II.2 Religions monothéistes et itinéraires de l’impérialisme

 

II.2.1 L’expansion culturelle de l’islam

La péninsule arabique est reliée à l’Afrique par le désert du Sinaï en Egypte et par la mer rouge. Elle est reliée à l’Europe par la Turquie en passant par le proche orient.

La route des caravanes (chameaux-dromadaires) a favorisé l’accès au continent africain aux arabes qui troquaient et s’adonnaient à un esclavage très isolé et individuel dès le 7è siècle. Cette même époque médiévale verra l’implantation des architectures islamiques en Europe.

Grâce aux croisades, l’islam va progresser en Europe occidentale tout en ayant conquis une bonne partie de l’est ( ex. : bloc soviétique).

En Afrique Noire, cette religion va connaître une expansion rapide à partir du Maghreb.

L’islam atteint le continent américain un peu plus tard, mais est très fortement présent dans la péninsule indienne.
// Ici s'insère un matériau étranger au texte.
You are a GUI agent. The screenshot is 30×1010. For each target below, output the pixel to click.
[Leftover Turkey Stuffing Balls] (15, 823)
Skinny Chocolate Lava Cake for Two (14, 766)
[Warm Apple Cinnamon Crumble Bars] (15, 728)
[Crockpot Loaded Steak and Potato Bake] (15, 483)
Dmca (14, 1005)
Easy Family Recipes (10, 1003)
Il continue de rayonner en dehors du golf arabique et ce qui reste frappant, c’est l’unité d’action dans la pratique et la croyance en un Dieu unique quelle que soit l’origine du musulman. Noirs, Blancs, Arabes solidarisent autour de leur religion, en essayant d’observer les cinq piliers qui lui sont rattachés.

 

II.2.2. l’expansion de l’idéologie judéo-chrétienne

Nous l’avons dit plus haut, l’une des raisons de la poussée impérialiste, c’est bien les occupations religieuses. En effet, l’Europe impérialiste a diffusé dans toutes ses colonies, les vertus de la religion chrétienne.

D’Israël lieu de naissance de Jésus, à Romz berceau de la chrétienté, des religions judéo-chrétiennes se sont répandues partout à travers le monde.
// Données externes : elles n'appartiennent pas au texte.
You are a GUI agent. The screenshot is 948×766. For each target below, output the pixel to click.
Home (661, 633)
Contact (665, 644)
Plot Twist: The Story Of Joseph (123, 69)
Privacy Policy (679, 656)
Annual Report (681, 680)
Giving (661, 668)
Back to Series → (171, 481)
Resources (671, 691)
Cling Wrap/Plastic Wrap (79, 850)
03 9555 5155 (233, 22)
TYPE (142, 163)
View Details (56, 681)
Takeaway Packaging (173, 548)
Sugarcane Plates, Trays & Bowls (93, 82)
Malgré certaines divergences dues à des détails de forme, la majorité des chrétiens du monde sont unis autour de la papauté.

La prolifération des sectes est due à une réappropriation de la chrétienté par des groupes humains qui veulent rapprocher la religion de leur culture locale. Malgré tout, les chrétiens du monde entier s’entendent sur l’essentiel à savoir la représentation du Père – du Fils et du Saint Esprit.

 

CONCLUSION

Les itinéraires culturels supposent l’existence d’une voie effective, supposent également mouvements de peuples sur une période identifiée et raisonnablement longue, et supposent surtout rencontres, échanges, et productions, dans un soucis d’inter-fécondité et d’enrichissement universel.

Les Itinéraires de « la traite négrière » connus sous la désignation de « route des esclaves », et « les routes de l’impérialisme », constituent une double réalité à la fois physique et morale indissociablement inter-actives, 2 ILLISIBLE l’image du corps avec l’esprit humain.

Les langues et les pratiques religieuses, deux dimensions des aspects intangibles du patrimoine dont ces itinéraires ont favorisé la création et / ou l’expansion, ont fortement contribué au rapprochement des Humains entre eux, et servent aujourd’hui à développer et entretenir durablement une culture de paix dans le monde.

Des organisations comme le COMMONWEALTH ou encore la FRANCOPHONIE consentent des efforts d’intégration à travers l’usage commun de la langue, synonyme de la globalisation et donc de barrières brisées entre les hommes.